Summary
holding that defense counsel was not ineffective in failing to investigate defendant's out-of-state criminal record
Summary of this case from Najera v. StateOpinion
No. 105,156.
2011-11-18
Matthew J. Edge, of Kansas Appellate Defender Office, for appellant. William T. North, county attorney, and Derek Schmidt, attorney general, for appellee.
Syllabus by the Court
1. When a criminal defendant claims he or she is entitled to withdraw a plea because his or her counsel was ineffective at the plea or sentencing hearings, an appellate court applies the abuse of discretion standard to the district court's ultimate decision on whether to permit the defendant to withdraw his or her plea. But the penultimate claim of ineffective assistance of counsel involves mixed questions of law and fact. On that claim an appellate court examines the record for supporting facts and applies those facts de novo to determine whether they demonstrate ineffective assistance of counsel. In doing so, the appellate court considers and applies the familiar elements of performance and prejudice set forth in Strickland v. Washington, 466 U.S. 668, 687, 104 S.Ct. 2052, 80 L.Ed.2d 674 (1984), and in Chamberlain v. State, 236 Kan. 650, 656–57, 694 P.2d 468 (1985), to determine if the defendant is entitled to relief.

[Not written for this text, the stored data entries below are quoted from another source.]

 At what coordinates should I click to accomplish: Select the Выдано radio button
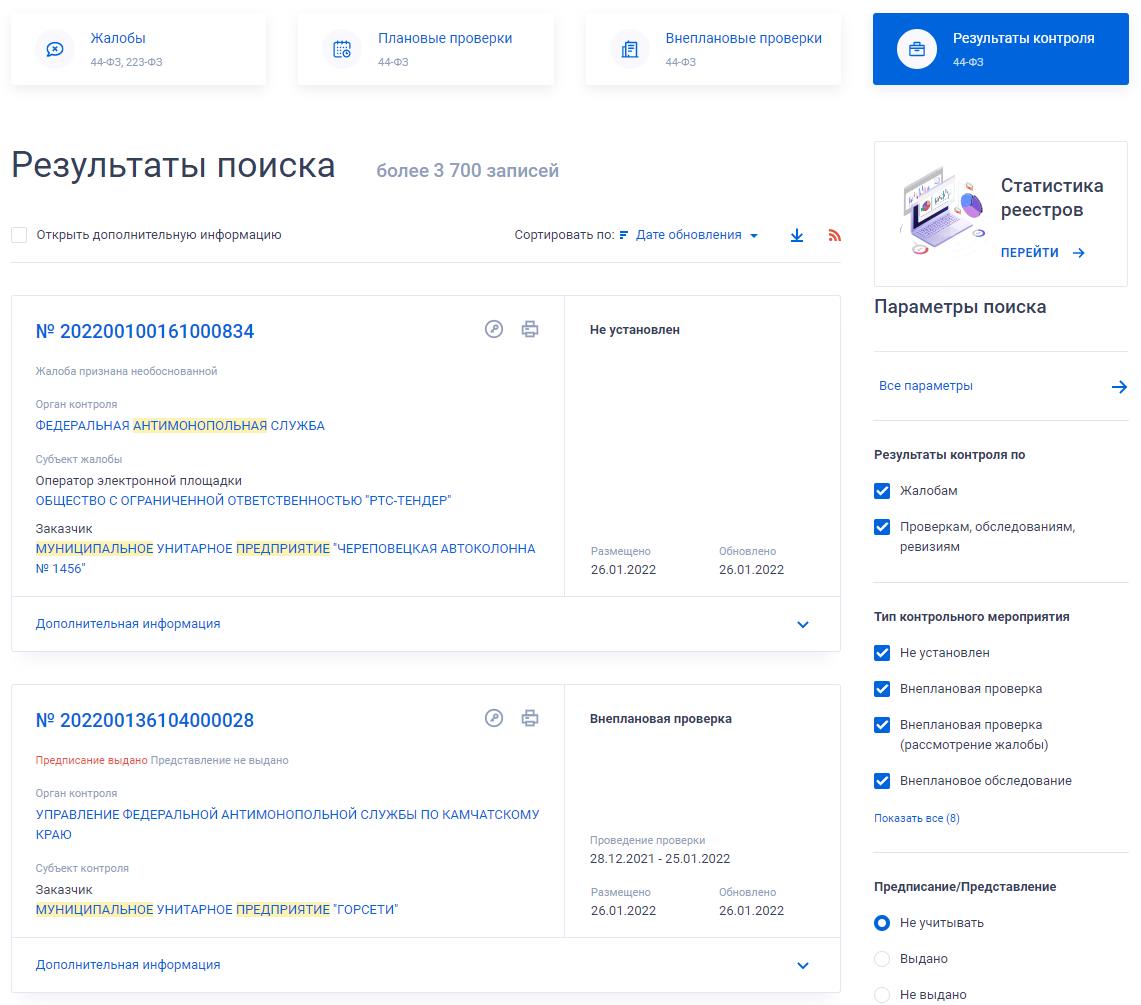click(x=882, y=958)

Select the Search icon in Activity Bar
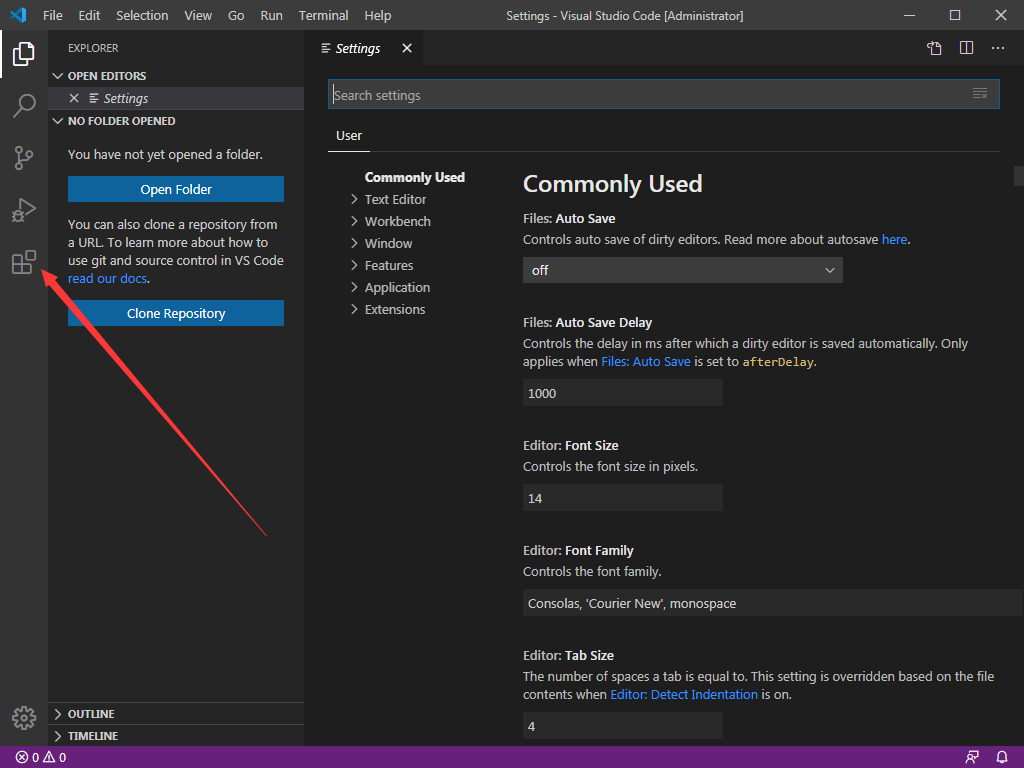23,106
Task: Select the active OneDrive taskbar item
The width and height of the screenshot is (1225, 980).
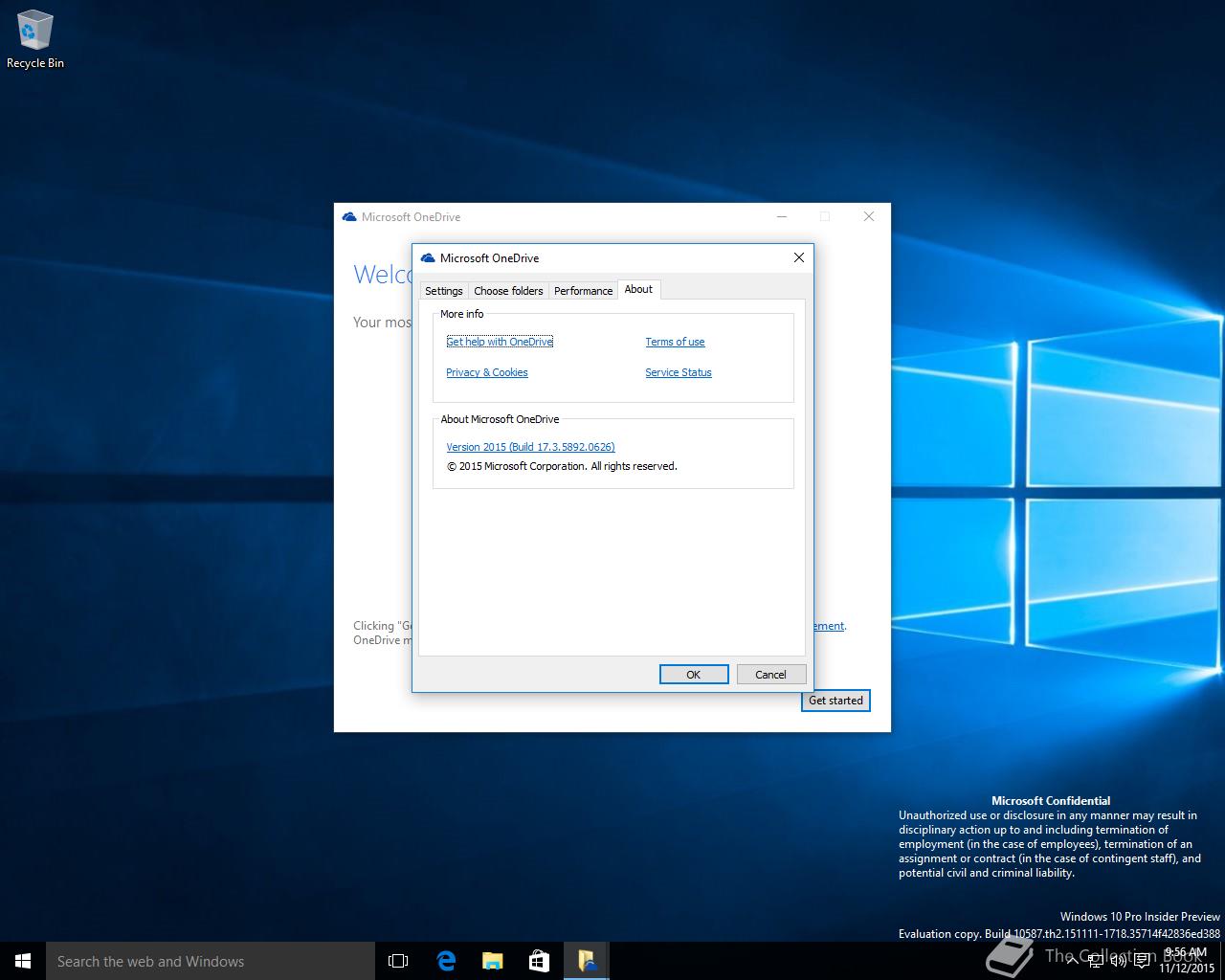Action: [x=586, y=961]
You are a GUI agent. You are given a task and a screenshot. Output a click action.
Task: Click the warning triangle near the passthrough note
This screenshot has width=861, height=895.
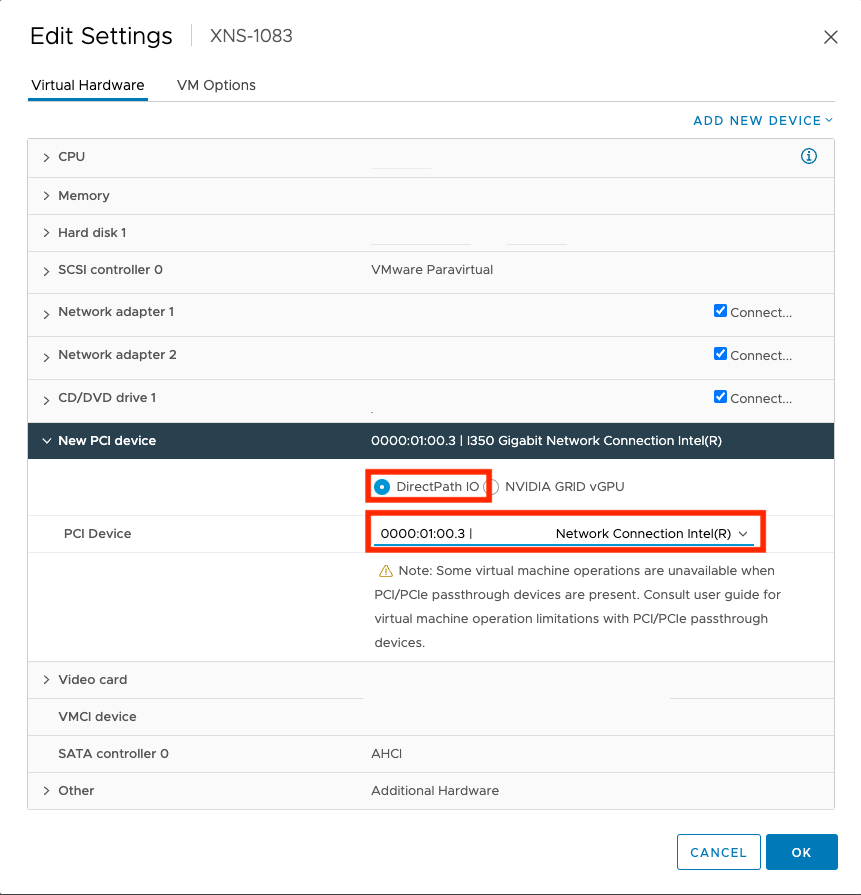coord(386,570)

2. Padilla v. Kentucky, 559 U.S. ––––, 130 S.Ct. 1473, 176 L.Ed.2d 284 (2010), addressed the duty of defense counsel to advise a criminal defendant who is a resident alien of the probable deportation consequence of a guilty plea to a drug crime. Padilla does not require counsel for a criminal defendant who is a citizen of the United States to investigate the defendant's criminal history in anticipation of the defendant's guilty plea.
3. A criminal defendant is presumed to know his or her own criminal history.
4. Defense counsel in a criminal case is not obligated to ignore his or her client's statements of past crimes, to conduct an independent search of court records, and then to compile a criminal history of the defendant that duplicates the presentence investigation report prepared by court staff. Matthew J. Edge, of Kansas Appellate Defender Office, for appellant. William T. North, county attorney, and Derek Schmidt, attorney general, for appellee.
Before STANDRIDGE, P.J., McANANY and ARNOLD–BURGER, JJ.
McANANY, J.
In its plea agreement with Kristopher Stephens, the State agreed to dismiss a criminal threat charge and amended a felony sale of marijuana charge to a misdemeanor. In return, Stephens agreed to plead guilty to the reduced misdemeanor drug charge and to felony possession of drug paraphernalia.
Before accepting Stephens' plea, the court informed him of the maximum possible sentence for each crime. Stephens told the court he understood that his presumptive sentence would be determined by the severity level of his crime as well as his criminal history. Stephens stated that he understood that if his criminal history was found to be different than presently disclosed, his sentence might be affected but he would have no right to withdraw his plea. Stephens stated that he understood that the court was not bound by any plea agreement and was not required to follow it, but could impose the maximum legal sentence if it believed such a sentence was appropriate. Stephens acknowledged that there had been no promises other than those stated in open court that had caused him to enter his plea.
At Stephens' initial sentencing hearings, the presentence investigation revealed that he had previously undisclosed misdemeanors in Colorado, three of which converted into a felony for the purposes of Stephens' criminal history. This changed Stephens' anticipated criminal history score from H, which called for presumptive probation, to D, which called for presumptive prison. The hearing was continued to allow Stephens to respond.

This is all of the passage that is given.